======== Document section ========
We conclude that given a set of stacks, either there is an infinite number of pop-able cycles, in which case there will always be an infinite number and the algorithm will never terminate, or there is a finite number of such cycles. In the latter case, every one of these cycles is eventually popped, and the algorithm produces a spanning tree ${T}$ rooted at ${r}$. The level of each non-root vertex in ${T}$ is given by (one plus) the number of popped cycles that contained ${v}$. $\Box$

Wilson summarizes the cycle-popping algorithm thusly: “[T]he stacks uniquely define a tree together with a partially ordered set of cycles layered on top of it. The algorithm peels off these cycles to find the tree.”

Theorem 3 The cycle-popping algorithm terminates with probability 1, and the tree that it outputs is a uniformly sampled spanning tree rooted at ${r}$.

Proof: The first claim is easy: ${G}$ has a spanning tree, therefore it has a directed spanning tree oriented towards ${r}$. The stacks generated in the first step of the algorithm will contain such a tree, and hence the algorithm will terminate, with probability 1.

Now, consider a spanning tree ${T}$ rooted at ${r}$. We’ll abuse notation and let ${T}$ be the event that ${T}$ is produced by the algorithm. Similarly, given a collection of leveled cycles ${\mathcal C}$, we will write ${\mathcal C}$ for the event that ${\mathcal C}$ is the set of leveled cycles popped by the algorithm before it terminates. Finally, let ${\mathcal C \wedge T}$ be the event that the algorithm popped the leveled cycles in ${\mathcal C}$ and terminated, with the resulting leveled tree being equal to ${T}$.
======== Records provided ========
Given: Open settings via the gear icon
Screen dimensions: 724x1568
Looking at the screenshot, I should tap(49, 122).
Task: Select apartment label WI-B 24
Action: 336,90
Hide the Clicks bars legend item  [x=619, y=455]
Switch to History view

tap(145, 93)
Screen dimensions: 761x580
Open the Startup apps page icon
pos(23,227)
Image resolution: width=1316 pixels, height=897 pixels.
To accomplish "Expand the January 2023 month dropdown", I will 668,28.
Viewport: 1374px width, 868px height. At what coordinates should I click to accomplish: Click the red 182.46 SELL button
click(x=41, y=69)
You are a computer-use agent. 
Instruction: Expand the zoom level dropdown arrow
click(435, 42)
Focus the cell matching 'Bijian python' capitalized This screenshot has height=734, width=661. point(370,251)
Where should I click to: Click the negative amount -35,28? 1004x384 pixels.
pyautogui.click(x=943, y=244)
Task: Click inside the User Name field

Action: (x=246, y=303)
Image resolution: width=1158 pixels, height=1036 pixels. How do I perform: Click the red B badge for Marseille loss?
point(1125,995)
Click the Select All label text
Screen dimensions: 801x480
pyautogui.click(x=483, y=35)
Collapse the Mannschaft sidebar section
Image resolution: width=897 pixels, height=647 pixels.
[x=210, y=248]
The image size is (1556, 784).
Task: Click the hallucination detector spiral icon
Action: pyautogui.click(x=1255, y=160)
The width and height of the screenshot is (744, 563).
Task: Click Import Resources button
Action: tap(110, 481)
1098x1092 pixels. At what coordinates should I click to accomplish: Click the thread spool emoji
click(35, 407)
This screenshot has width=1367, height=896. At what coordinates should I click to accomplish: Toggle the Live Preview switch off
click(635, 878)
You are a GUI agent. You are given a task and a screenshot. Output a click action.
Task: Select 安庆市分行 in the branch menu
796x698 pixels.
========
## Exercises
a) Name each event that the proof in the cycle-popping text defines, giving its symbol and what it stands for.
b) Write the next part of the cycle-popping text, picking up after its last sentence.
The lines above come from a different source than the cycle-popping text.

## Responses to the exercise
a)
- T: the event that the spanning tree T is produced by the algorithm.
- 𝒞: the event that 𝒞 is the set of leveled cycles popped by the algorithm before it terminates.
- 𝒞 ∧ T: the event that the algorithm popped the leveled cycles in 𝒞 and terminated, with the resulting leveled tree being equal to T.

b)
By the independence of the stack entries, we have ${\Pr[\mathcal C \wedge T] = \Pr[\mathcal C] \cdot p}$, where ${p}$ is the probability that the algorithm’s output is a leveled version of ${T}$, a quantity which a moment’s reflection will reveal is independent of ${T}$. Now,

$\displaystyle \Pr[T] = \sum_{\mathcal C} \Pr[\mathcal C \wedge T] = p \sum_{\mathcal C} \Pr[\mathcal C]$

which, as desired, is independent of ${T}$. $\Box$

2. Conclusion

We have shown that the cycle-popping algorithm generates spanning trees rooted at ${r}$ uniformly. It remains to observe that the LERW algorithm is nothing more than an implementation of the cycle-popping algorithm! Instead of initially generating the (infinitely long) stacks and then looking for cycles to pop, the LERW generates stack elements as necessary via random walk (computer scientists might recognize this as the Principle of Deferred Decisions). If the LERW encounters a loop, then it has found a cycle in the stack graph ${G_{\mathcal S}}$ induced by the stacks that the LERW has been generating. Erasing the loop is equivalent to popping this cycle. We conclude that the LERW algorithm generates spanning trees rooted at ${r}$ uniformly.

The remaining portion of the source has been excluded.